* **DATA SHOWN**:
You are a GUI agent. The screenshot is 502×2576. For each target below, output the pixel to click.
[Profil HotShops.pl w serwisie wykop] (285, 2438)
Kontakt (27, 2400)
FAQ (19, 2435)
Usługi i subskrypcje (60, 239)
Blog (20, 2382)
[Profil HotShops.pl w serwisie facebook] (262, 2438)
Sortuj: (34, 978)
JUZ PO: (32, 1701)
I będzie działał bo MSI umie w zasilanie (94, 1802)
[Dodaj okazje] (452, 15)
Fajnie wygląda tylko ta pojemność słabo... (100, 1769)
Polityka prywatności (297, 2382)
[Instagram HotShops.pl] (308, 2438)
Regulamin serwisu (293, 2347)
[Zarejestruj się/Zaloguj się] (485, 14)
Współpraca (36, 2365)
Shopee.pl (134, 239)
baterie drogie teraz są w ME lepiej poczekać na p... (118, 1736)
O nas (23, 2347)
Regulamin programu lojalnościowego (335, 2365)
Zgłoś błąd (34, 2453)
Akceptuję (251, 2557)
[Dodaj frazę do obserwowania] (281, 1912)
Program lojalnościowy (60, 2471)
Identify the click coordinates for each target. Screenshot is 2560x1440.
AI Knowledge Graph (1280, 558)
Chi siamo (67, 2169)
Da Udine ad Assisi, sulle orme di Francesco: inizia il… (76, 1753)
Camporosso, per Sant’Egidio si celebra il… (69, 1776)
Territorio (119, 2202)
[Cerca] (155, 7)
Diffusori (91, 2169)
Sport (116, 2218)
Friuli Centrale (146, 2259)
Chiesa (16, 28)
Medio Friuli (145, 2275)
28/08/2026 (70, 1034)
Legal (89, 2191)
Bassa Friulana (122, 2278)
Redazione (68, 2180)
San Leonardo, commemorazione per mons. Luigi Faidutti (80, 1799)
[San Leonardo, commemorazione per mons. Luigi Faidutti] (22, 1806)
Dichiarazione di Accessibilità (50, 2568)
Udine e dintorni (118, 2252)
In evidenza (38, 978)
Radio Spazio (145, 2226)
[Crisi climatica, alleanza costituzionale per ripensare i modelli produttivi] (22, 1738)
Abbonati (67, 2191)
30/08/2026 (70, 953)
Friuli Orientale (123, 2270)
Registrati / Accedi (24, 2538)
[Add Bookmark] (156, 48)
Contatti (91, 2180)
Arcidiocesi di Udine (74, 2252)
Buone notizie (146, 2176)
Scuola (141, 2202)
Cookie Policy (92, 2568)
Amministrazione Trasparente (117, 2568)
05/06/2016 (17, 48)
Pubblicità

* **GOAL OF THE EXERCISE**:
An exact repeat of the lines from the one containing "Contatti (91, 2180)" through the final line of the entries is the whole answer.

* **ANSWER TO THE PROBLEM**:
Contatti (91, 2180)
Arcidiocesi di Udine (74, 2252)
Buone notizie (146, 2176)
Scuola (141, 2202)
Cookie Policy (92, 2568)
Amministrazione Trasparente (117, 2568)
05/06/2016 (17, 48)
Pubblicità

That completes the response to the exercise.